Параллельно с этим позитивным процессом необходимо создание доступного для массового восприятия исторического образа расизма. Этой цели могут служить фактологические и фотовыставки, мемуарная литература, встречи с жертвами расизма, кинофильмы.
Речь в сущности идет об осмыслении возможных ситуаций, которые складываются внутри отдельных стран и в мире в целом под воздействием процессов глобализации.
Сможет ли человек перенести те моральные принципы, которые возникают под воздействием этнической жизни вместе, на другого, оказавшегося в силу глобальных обстоятельств вместе с тобой в твоем городе и в твоей стране? Возможно ли в этой ситуации осознание взаимного долга и взаимных обязанностей? Этот вопрос переносится и в систему международных отношений. В историческом прошлом расовый эгоизм воспринимался либо как явление «естественное», либо как явление «сакральное», как атрибут «богоизбранного народа».
В современной ситуации расистские установки обретают форму априорных императивов, создающих духовные предпосылки для установления культурного доминирования как предпосылки геополитического господства.
Новый культурализм является тем направлением расистской мысли, в котором вырабатываются универсалистские оправдания особой миссии «спасения» ценностей цивилизации от грядущего варварского нашествия «неполноценных» рас. Так, всему миру предлагается принять образ жизни одной великой державы. Выполнить эту рекомендацию в силу объективных экономических причин невозможно. Поэтому ситуация «превосходства» сохраняется постоянно, как и заранее заданная «неполноценность» других народов мира. Это — моральные основания предвосхищающих действий, нарушающих универсальные нормы и принципы международного права, лейтмотив агрессивных действий в современной международной политике. Онтологическое основание нового культурализма заключается в субъективной виртуальной конструкции «добра» и «зла», как надежды и угрозы глобальной цивилизации.
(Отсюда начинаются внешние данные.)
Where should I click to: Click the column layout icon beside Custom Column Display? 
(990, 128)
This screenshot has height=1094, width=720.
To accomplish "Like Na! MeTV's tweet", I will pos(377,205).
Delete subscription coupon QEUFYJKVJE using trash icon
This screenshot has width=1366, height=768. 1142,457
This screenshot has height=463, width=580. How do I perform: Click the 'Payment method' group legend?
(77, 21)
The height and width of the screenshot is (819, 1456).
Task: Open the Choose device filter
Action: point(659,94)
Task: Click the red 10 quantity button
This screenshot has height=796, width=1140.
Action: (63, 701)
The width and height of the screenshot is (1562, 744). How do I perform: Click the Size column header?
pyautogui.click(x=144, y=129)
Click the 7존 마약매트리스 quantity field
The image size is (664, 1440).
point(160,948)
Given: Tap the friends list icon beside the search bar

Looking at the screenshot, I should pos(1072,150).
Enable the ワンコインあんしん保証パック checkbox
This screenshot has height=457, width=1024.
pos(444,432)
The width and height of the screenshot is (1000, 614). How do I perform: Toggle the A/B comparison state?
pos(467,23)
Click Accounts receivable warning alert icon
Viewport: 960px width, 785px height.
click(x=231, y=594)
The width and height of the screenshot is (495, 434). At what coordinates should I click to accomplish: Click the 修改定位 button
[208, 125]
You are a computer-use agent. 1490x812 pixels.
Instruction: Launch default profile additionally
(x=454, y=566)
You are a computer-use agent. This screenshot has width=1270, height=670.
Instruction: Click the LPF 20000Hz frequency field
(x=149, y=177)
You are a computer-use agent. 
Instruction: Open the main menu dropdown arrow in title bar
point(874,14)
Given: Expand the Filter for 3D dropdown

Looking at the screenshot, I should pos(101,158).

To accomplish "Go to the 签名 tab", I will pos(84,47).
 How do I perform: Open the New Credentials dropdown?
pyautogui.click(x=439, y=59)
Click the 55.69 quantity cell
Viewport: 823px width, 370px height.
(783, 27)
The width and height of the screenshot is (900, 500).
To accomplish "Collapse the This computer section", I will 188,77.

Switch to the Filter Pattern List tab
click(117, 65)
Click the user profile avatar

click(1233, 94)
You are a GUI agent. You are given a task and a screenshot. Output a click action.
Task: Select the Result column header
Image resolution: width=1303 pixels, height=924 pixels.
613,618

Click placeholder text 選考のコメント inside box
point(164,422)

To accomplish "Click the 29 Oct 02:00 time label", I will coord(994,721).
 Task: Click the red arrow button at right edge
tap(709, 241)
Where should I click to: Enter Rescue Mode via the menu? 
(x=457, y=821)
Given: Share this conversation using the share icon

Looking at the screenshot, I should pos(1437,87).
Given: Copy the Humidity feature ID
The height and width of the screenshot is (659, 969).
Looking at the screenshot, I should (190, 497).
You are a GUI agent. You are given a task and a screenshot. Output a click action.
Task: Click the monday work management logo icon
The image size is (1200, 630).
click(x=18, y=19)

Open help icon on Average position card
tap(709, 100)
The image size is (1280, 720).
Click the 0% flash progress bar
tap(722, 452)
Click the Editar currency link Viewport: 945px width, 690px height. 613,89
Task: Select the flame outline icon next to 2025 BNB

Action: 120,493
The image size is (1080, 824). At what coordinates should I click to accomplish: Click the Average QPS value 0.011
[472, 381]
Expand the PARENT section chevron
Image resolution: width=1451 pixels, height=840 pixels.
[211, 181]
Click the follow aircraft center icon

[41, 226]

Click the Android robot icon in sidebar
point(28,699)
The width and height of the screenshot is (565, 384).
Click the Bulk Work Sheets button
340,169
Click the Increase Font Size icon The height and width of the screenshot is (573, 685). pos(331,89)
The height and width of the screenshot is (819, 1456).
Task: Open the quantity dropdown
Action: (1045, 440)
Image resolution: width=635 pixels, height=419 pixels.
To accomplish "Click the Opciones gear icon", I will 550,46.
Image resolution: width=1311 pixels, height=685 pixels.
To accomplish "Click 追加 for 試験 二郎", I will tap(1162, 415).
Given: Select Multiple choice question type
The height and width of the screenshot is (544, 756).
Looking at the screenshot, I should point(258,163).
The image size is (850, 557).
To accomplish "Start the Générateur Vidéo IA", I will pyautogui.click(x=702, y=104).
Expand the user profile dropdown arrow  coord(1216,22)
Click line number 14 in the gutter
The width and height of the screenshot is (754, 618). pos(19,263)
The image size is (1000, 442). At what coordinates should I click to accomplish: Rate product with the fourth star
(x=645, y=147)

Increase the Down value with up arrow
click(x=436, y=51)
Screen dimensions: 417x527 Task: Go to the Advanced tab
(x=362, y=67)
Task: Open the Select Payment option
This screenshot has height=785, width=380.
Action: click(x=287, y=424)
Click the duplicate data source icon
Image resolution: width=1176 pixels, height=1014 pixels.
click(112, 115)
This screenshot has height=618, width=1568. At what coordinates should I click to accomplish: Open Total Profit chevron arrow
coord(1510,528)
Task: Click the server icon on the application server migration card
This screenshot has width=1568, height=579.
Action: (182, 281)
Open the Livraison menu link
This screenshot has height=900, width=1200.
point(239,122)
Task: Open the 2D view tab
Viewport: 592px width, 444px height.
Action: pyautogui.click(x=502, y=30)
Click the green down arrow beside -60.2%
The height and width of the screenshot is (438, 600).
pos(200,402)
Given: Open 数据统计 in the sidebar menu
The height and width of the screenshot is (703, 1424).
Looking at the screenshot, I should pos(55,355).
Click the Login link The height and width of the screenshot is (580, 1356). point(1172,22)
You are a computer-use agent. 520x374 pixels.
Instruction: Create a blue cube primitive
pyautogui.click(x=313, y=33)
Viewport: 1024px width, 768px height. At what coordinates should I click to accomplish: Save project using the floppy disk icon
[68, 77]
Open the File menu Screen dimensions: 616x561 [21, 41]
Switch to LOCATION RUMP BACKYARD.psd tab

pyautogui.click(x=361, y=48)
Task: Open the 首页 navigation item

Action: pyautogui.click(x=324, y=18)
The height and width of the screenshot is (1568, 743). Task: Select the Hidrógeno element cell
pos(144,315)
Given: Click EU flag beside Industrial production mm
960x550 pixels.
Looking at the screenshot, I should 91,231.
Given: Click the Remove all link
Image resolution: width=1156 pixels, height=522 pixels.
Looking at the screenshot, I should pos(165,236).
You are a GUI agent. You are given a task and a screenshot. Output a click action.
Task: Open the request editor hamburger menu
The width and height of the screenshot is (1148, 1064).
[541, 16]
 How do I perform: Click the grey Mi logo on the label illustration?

Имплицитно новый культурализм исходит из дилеммы жизни и смерти. Если вы хотите сохранить жизнь, вы должны быть способны переступить через все моральные заповеди и правовые нормы. Но в действительности речь идет не о жизни вообще, а о сохранении особой привилегированной жизни. Это и есть дорога к расизму.
Конечно, теория не должна уходить от вопроса: действуют ли перед возможностью смерти расы универсальные моральные нормы или же выживание диктует признание в качестве блага любого, в том числе и крайнего зла в отношении других этносов и рас? Умолчание не означает отсутствие знания этой особенности взаимного межрасового восприятия, зафиксированного уже в Священном Писании. Однако глобализация поставила все нации перед проблемой обязательного распространения общих моральных норм на всех. В современной ситуации расы и этносы находятся в общей связке. Можно провести аналогию с альпинистами, зависшими над пропастью: если «вырубить» хотя бы одно звено, концы связки с зависшими на них альпинистами полетят в пропасть. Осознание современной глобальной ситуации происходит не сразу, а путем болезненного опыта: нет желания признавать реальность взаимозависимости в существующем цивилизационном хрупком равновесии. Это — болезненный процесс, требующий следовать общим ценностям в реализации правовых норм и идентичных форм международного поведения, в деятельности международных организаций.
Попытка создать видимость следования универсальным нормам и в то же время удержать в реальной политике расовый этноцентризм и находит свое выражение в новом культурализме.
В условиях нарушения равновесия сил возникают тенденции легитимации доминирующей предвзятости как реализации истинного блага для всех. Для достижения такой легитимации необходимо культурное доминирование, добровольно принимаемое иными, «не совсем полноценными» или «совсем неполноценными» народами.
Культурное доминирование молчаливо позиционируется как явление расового превосходства. Особую роль в реализации такой ситуации играют средства массовой информации и массовой культуры.
Именно поэтому в реализации основных целей современной геополитики средствам массовой информации и массовой культуры уделяется самое пристальное внимание.
Уважающие себя властвующие элиты, не замыкаясь в границах своей национальной культуры, не допускают ее превращения в субкультуру доминирующего в мире властвующего субъекта. Это обеспечивается соответствующим законодательством и постоянной заботой о сохранении позиций и чистоты национального государственного языка.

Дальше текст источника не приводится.